The annual fish catch of the lake shows different trends with time (Figure 6). The first fishing phase was around 1985, which was a period of fisheries where the catch has been lower with a mean annual catch of 393 tons. The possible reason for the stability was low number of active fishing gears in the lake. The second phase was the growth period around 2007, which was a period when yield increased to 634 tons which has almost the recommended level. At this time additional and effective fishing gears were handed by fishermen. The third phase was the period in which fish catch declined to 542 tons during the study period.

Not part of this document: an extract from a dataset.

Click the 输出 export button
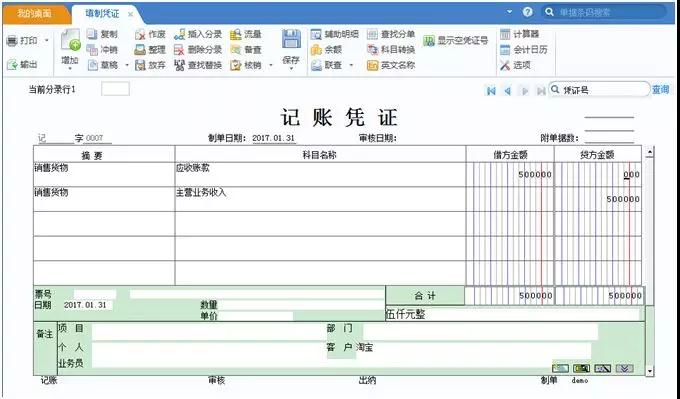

Factors that affect the fish production of the lake
Fishing gears
Three types of gears were operated in the lake: beach seines, gillnets and long-lines (Table 2); while hook-and-lines were utilized by occasional fishermen along the shoreline. The fishermen utilize wooden boats for casting beach seines and rafts for gillnets and long-lines. Beach seine was the most common fishing gear used, whose presence increased from about 60 in 2002 to 68 in 2018 while, the number of gill nets has decreased from 23 in 2002 to 23 (2018) (Table 2). The increase in destructive type of fishing gear (beach seine) in Lake Koka may be to increase the catch of the fish in the lake.
Water quality
Aside from problems related to decreasing water level of the lake, water abstraction started to induce salinity, due to loses of freshwater from the lake. Simultaneously, the application of agrochemicals and fertilizers due to intensification of irrigation practices around the lake has increased and affected the water chemistry of the lake (Table 3).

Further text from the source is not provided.